Fractional calculus, which is the generalization of ordinary integration and differentiation, has become an essential component in recipes for genre of science and engineering. This significance of fractional calculus is its essence of being a potential tool with higher accuracy and concluding precise results in different areas. The distinctive feature of fractional operators is that the fractional differential operators are of non-local character. Hence, the subject takes history along with non-local distributed effects into account [1,2,3]. Several problems of physical nature are central to, and crux of fractional differential equation. Recently many researchers have focused on techniques and methods for solving fractional differential equations [4,5,6,7,8,9,10]. In essence, fractional calculus has been deployed for fluid dynamics [11], bio engineering [12], electromagnetism [13], modeling the transfer of heat in heterogeneous media [14] and anomalous diffusion [15,16]. The manipulative control actions of human operators interacting with fractional-order plants are studied in [17]. The authors introduced a generalized fractional crossover model, which is justified and validated with the experimental data. In [18], a model is developed by generalizing the crossover model which characterizing the human control of systems with both integer and fractional-order plant dynamics. Present work has examined the characteristics of human control using fractional-order dynamics.
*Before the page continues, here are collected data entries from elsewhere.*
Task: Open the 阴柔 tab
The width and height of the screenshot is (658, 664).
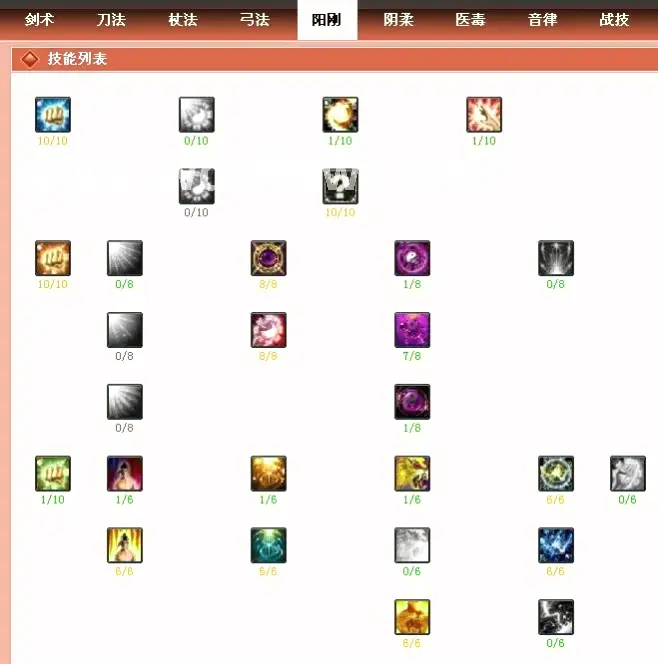Action: 398,20
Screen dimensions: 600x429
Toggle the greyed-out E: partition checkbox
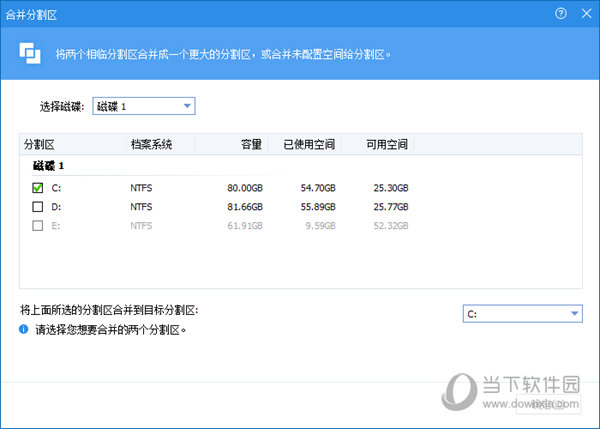(x=38, y=226)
Wavelet analysis is well established and successful mathematical tool with numerous applications in engineering and science. Wavelets consists of expressions of functions expanded as summation of basic functions. These basic functions are achieved by translation and compression of a mother wavelet function. Thus, inheriting properties of locality and smoothness, which makes it easy to study the properties of integer and locality in the process of expressing function [19]. Wavelet has stirred considerable interest in applying them for numerical solutions of classical ordinary and partial differential equations. Recently, researcher have successfully extended some standard wavelet methods for numerical solutions for fractional differential equations as well. It is somehow surprising that among different solution techniques, the Cosine and Sine (CAS) wavelet method have rather less attention. CAS wavelet technique have been used to approximate solutions for Fredholm integral equations [20], and integro-differential equations [20,21,22]. Moreover, CAS wavelet operational matrices have been used to approximate solutions of non-linear Volterra integro-differential equations [23]. The CAS Picard methods has been used to approximate the solutions of non-linear fractional differential equations [24]. Other applications of some wavelet methods in the area of applied mathematics include numerical integration, numerical solutions of fractional ordinary and fractional partial differential equations [25,26,27,28]. Meanwhile, different types of wavelets are used such as the Haar wavelet [29,30], B-spline [31], Daubechies [32] and Legendre wavelet [33,34].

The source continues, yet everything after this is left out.